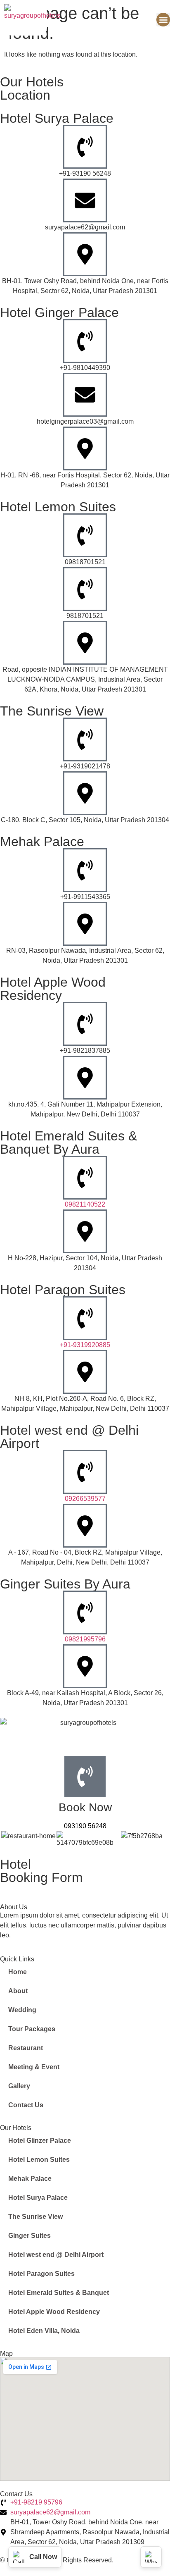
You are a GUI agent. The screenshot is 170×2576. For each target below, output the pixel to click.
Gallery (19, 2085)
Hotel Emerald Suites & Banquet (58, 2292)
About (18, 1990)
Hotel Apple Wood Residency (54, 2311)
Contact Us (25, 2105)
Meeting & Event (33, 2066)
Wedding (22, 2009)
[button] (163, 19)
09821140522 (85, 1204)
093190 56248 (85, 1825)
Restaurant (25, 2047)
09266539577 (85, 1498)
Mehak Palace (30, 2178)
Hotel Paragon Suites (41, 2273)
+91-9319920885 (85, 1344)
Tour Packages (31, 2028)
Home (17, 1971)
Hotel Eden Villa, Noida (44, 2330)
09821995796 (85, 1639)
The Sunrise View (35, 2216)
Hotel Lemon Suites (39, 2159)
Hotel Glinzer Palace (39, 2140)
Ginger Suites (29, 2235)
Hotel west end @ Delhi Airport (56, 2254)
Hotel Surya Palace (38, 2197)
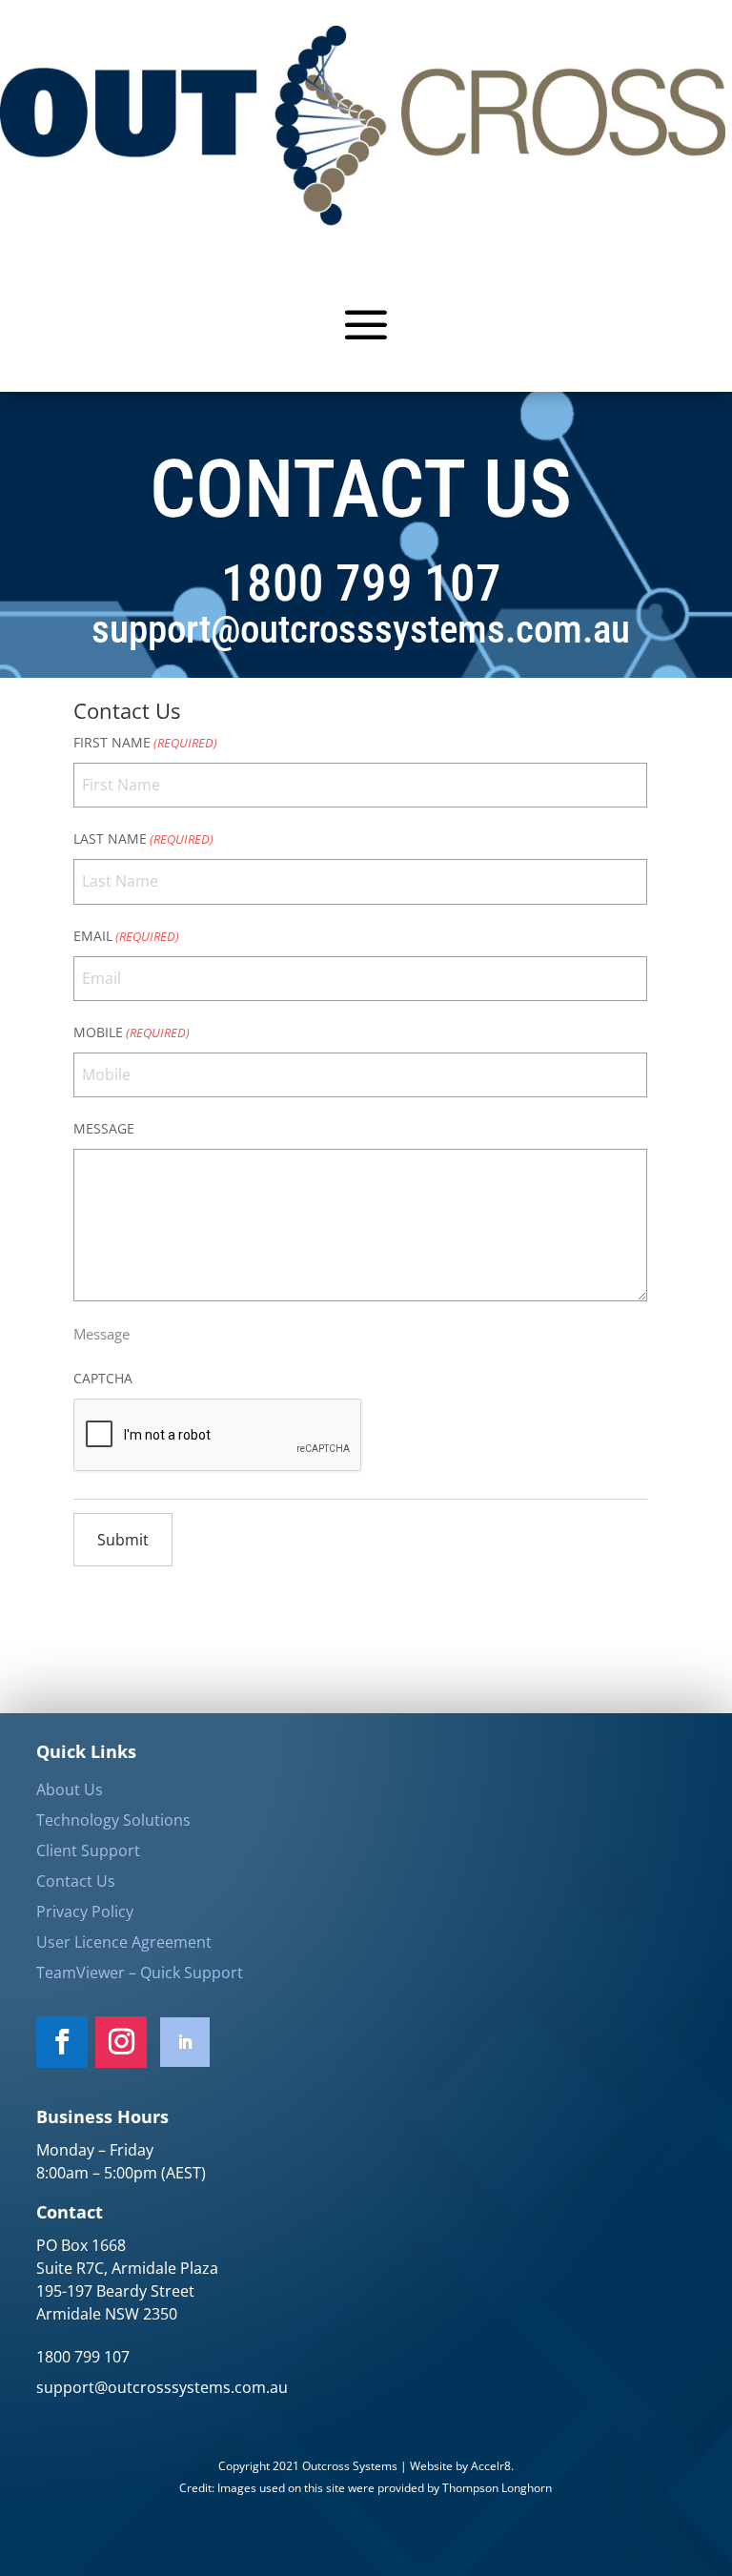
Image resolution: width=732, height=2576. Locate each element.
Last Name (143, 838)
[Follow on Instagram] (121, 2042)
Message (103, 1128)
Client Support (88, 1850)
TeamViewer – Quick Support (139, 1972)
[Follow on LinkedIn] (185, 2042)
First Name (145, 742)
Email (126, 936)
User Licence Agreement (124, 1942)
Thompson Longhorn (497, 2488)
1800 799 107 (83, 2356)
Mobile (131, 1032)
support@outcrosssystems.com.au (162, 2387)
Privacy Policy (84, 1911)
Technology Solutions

════

_PROBLEM STATEMENT_:
Return every line of the records in which the word "Follow" is found.

_REPLY TO THE TASK_:
[Follow on Instagram] (121, 2042)
[Follow on LinkedIn] (185, 2042)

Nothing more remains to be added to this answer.